1 – “How do you stand the disappointment?”
Let’s just jump to the end. The dome over The City has opened and our foursome of ostensible heroes (Iron Lad, Doom, America Chavez, and Spider-Man) have entered, or, rather, been sucked inside a new time bubble that contains The City anew immediately after the dome falls. Inside, The City looks like shit. A complete post-industrial nightmare of pollution. The Children attack, they’re unbeatable, until the foursome is saved by Death’s Head 22 and a cadre of Deathloks, and, then, taken back to Immortus, who is presumably Howard Stark, but may also be the evolution of Kang, who was either Howard or Tony Stark, where they’re told that finding the Maker in The City isn’t a problem, because the Maker is The City, cut to:
The central node of the City, a sickly giant tree in the centre, with the Maker’s face as the trunk.
The evolution of The City and the Maker is to become Krakoa.
If Ultimate Invasion set up the path of this Ultimate Universe under the influence of Warren Ellis, specifically Planetary, then Ultimate Endgame ends it under the influence of Jonathan Hickman. What springs to mind, specifically, is the way that this issue uses Ultimate Comics Ultimates #1 as something of a template to reference and respond to. That issue, which began an aborted run by Hickman and Esad Ribić was a genuinely exciting issue to read upon release. It felt fresh and new, and gave off the impression of everything falling apart at once.
Camp uses that idea of various locations where things fall apart in an interesting way. While the Hickman/Ribić issue centres around Nick Fury and SHIELD monitoring all of these situations, including Tony Stark getting taken out, a conflict with Asgard, the appearance of/engagement with The City, and ends with Fury staring into space, eyes wide, declaring that he doesn’t know what to do, the Camp issue approaches the chaos initially as a positive. The world is falling apart in revolution. The chaos is the unmaking of the status quo and, instead of being on the side of Fury and that status quo, we’re rooting for the downfall. It’s a clever reversal that gives the issue a different sort of tension. A hopeful one where it’s building to the moment when the dome falls and The City re-engages with the world.
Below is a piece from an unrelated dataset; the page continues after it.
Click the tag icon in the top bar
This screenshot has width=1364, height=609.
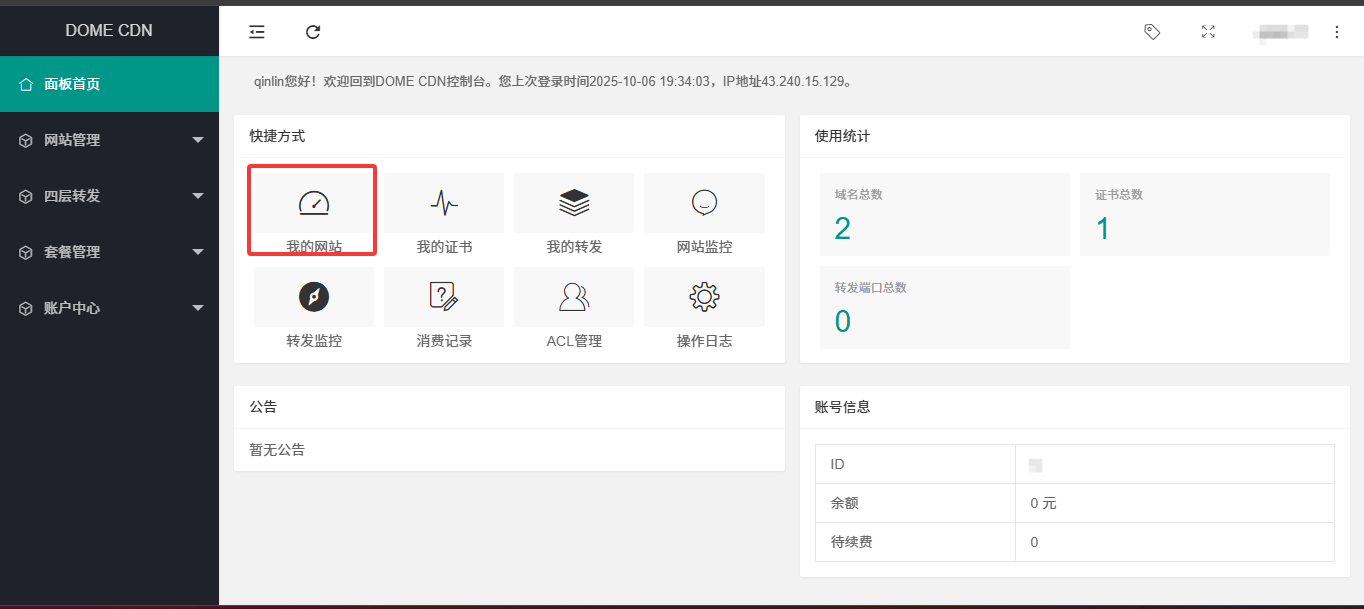click(1152, 32)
In that tension is the fear that everything will go south immediately. That all hope will be lost. And that’s what happens. Everything falls apart in a similar fashion to how things go in Ultimate Comics Ultimates #1: where The City sucked in members of Fury’s team there, it sucks in our foursome here. Where death and destruction rains down on Fury’s forces there, it’s Fury that emerges from nowhere to rain down death and destruction on the Ultimates.
The prologue in Ultimate Endgame #1 where the Maker’s destruction of the Eternals is shown even relates to the opening of Ultimate Comics Ultimates #1, which shows the Maker and his batch of Children finding the spot to build The City. Before building his City in this universe, the Maker destroys and replaces another... Olympia is, after all, something of an earlier version of the Maker’s City. An eternal city populated with its superpowered children that are continually replenished upon death. Except, where Olympia is eternal stasis, The City is meant to be eternal evolution. And the Maker becoming The City (and shown as a tree in its centre) is a clear reference to Krakoa, it’s also the Maker becoming the Machine at the heart of Olympia. The Maker has now become what he destroyed and is he now facing a new version of himself...?
One of the key visual similarities that I found interesting is the way that the Children look identical in both comics. When The City reveals itself in both comics, the Children are the same bald beings with the same mechanical attachment, the same uniforms. Camp and artist Jonas Scharf could have gone in any direction with the Children. After all, the Children in Ultimate Invasion didn’t look exactly this way. Instead, they chose the visual callback of that initial encounter with The City and its Children in Ultimate Comics Ultimates #1 where the Children were similarly overwhelming to Captain Britain and his team after they’re sucked into The City.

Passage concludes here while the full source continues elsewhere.